Spelt is an older relative of modern wheat. Its gluten is more fragile and extensible than bread flour gluten, which means spelt doughs tend to be soft and pliable but can overproof quickly. If you push the fermentation too long, a spelt dough goes from nicely risen to slack and sticky in a short window.

Spelt works well in lower-hydration sandwich loaves and in recipes where you want a slightly sweet, nutty flavor. Start with 60 to 65% hydration until you get a feel for how it behaves in your kitchen.

Einkorn

Einkorn is one of the oldest domesticated wheats. Its gluten is less elastic than modern wheat and harder to develop through kneading, so most bakers use a longer rest and handle it more gently. Einkorn absorbs water slowly; start around 60 to 65% hydration. The flavor is rich and slightly buttery. It is not gluten-free, but some people sensitive to modern wheat tolerate it better.

What About Bread Machine Flour, Self-Rising, or Bleached Flour?

Bread machine flour is usually bread flour with a small amount of dough conditioner added; use it exactly like bread flour. Self-rising flour contains baking powder and salt already mixed in, making it unsuitable for yeasted breads. Bleached flour has slightly weaker protein bonds than unbleached; in most everyday loaves the difference is small, but unbleached is the better default for bread baking.

Storing Flour

White all-purpose and bread flour keeps well for six to twelve months in a sealed container in a cool, dark spot. Whole wheat and other whole grain flours contain oils in the bran and germ that can go rancid, so store them in the refrigerator or freezer and use them within three months. Let refrigerated flour come to room temperature before using so it does not slow fermentation.

Frequently Asked Questions

Can I substitute all-purpose for bread flour in a sourdough recipe?

Yes, with some adjustments. Reduce the water slightly, by about 10 to 15 grams per 500 grams of flour, because all-purpose is slightly less absorbent. The crumb may be a bit tighter, but the loaf will work. If the dough is too slack to shape, try a cold overnight proof in the refrigerator. A Dutch oven also helps lower-protein loaves rise properly.

Why does my whole wheat bread come out dense?

Three common causes: not enough water (bran absorbs more than white flour), under-proofed dough (whole wheat ferments faster so it can exhaust the yeast early), or over-mixed dough that has cut through gluten strands. Try adding 5 to 10% more water, watch your dough rather than the clock, and stop kneading once the dough passes the windowpane test.

Does protein content matter for flatbreads and pizza?

Yes. Pizza dough benefits from bread flour or high-gluten flour because strong gluten creates a chewy crust with snap. Flatbreads like pita or naan work well with all-purpose. For Neapolitan-style pizza, many bakers use 00 flour, an Italian-milled flour with protein around 11 to 12% that stretches easily without tearing.

Is bread flour worth buying separately, or can I just use all-purpose?

If you bake mostly soft sandwich loaves, rolls, or focaccia, all-purpose is fine.
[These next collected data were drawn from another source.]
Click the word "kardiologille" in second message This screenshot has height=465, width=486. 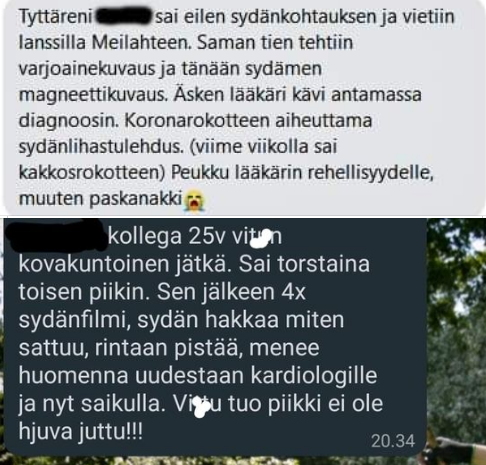pos(314,376)
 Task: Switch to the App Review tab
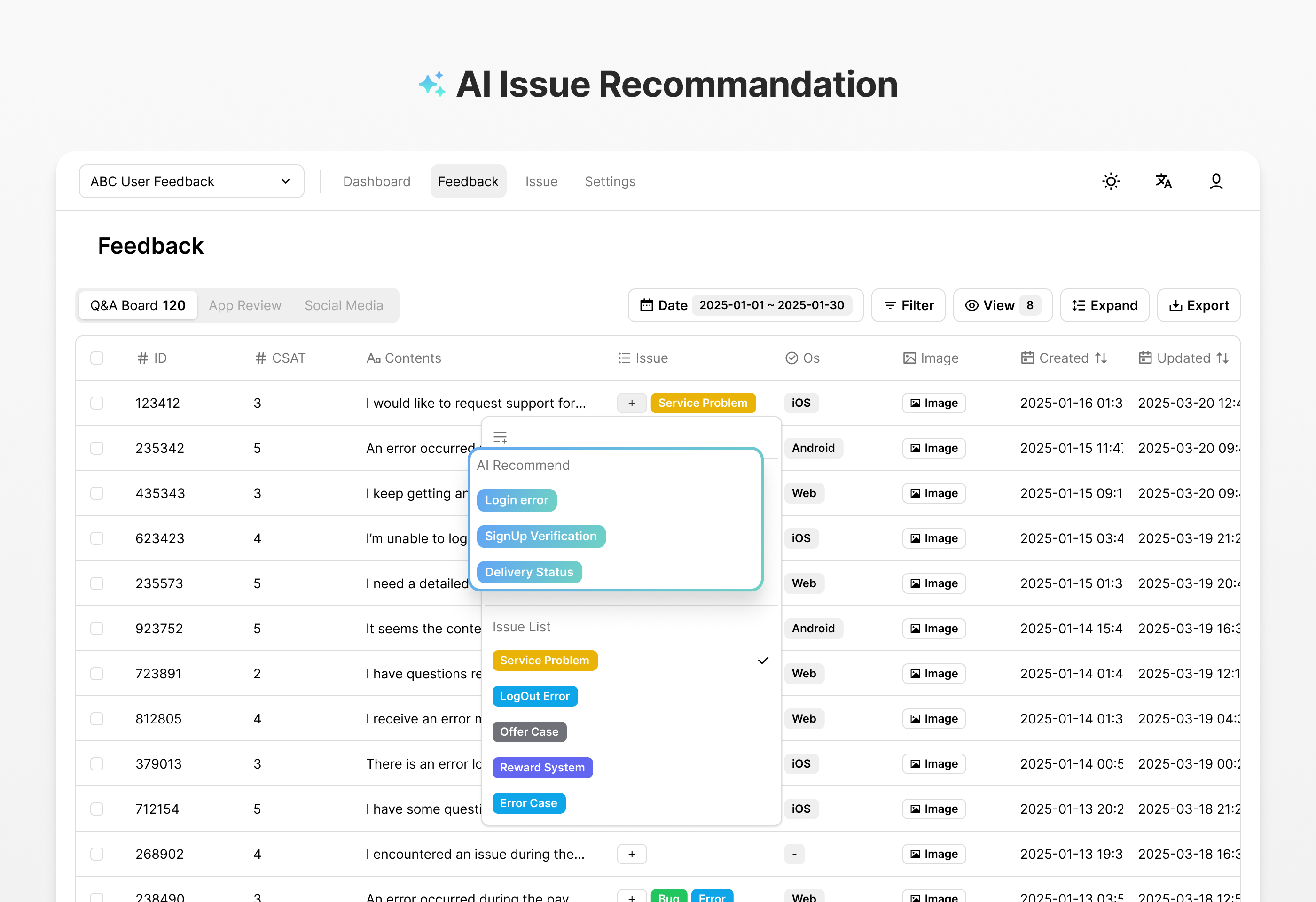(244, 305)
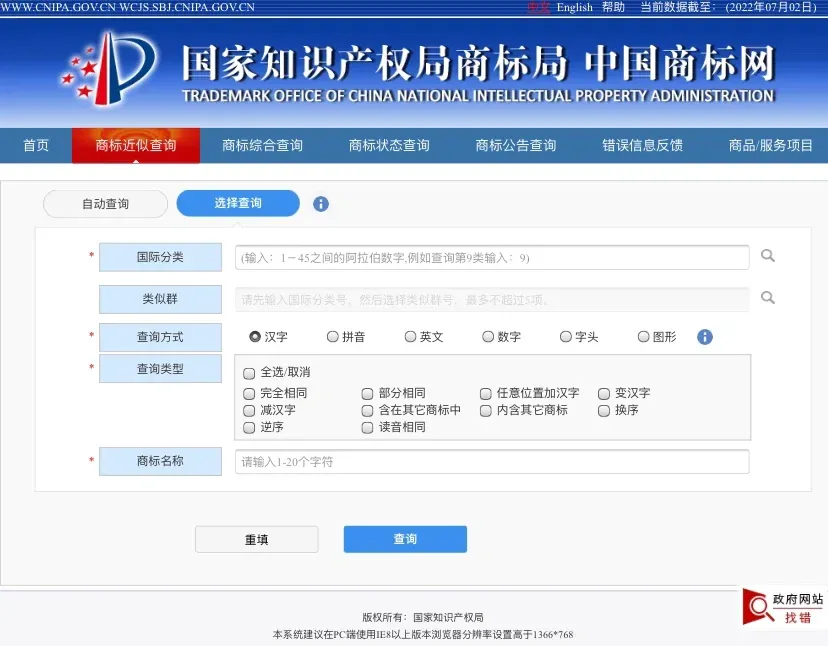Click the 重填 reset button
Image resolution: width=828 pixels, height=646 pixels.
point(256,539)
For open-crumb sourdough boules or high-hydration doughs, bread flour earns its place. Some bakers keep one bag of each and blend them to land at a protein level that suits the recipe.

What does "unbleached" mean and does it matter?

Bleached flour is treated with benzoyl peroxide or chlorine gas to whiten and age it quickly. The process weakens gluten bonds slightly and can affect flavor at high percentages. Unbleached flour whitens naturally over time and retains stronger gluten. For most bread baking, unbleached is the better default. The flavor difference is subtle, but the structural difference is noticeable in very high-hydration sourdough.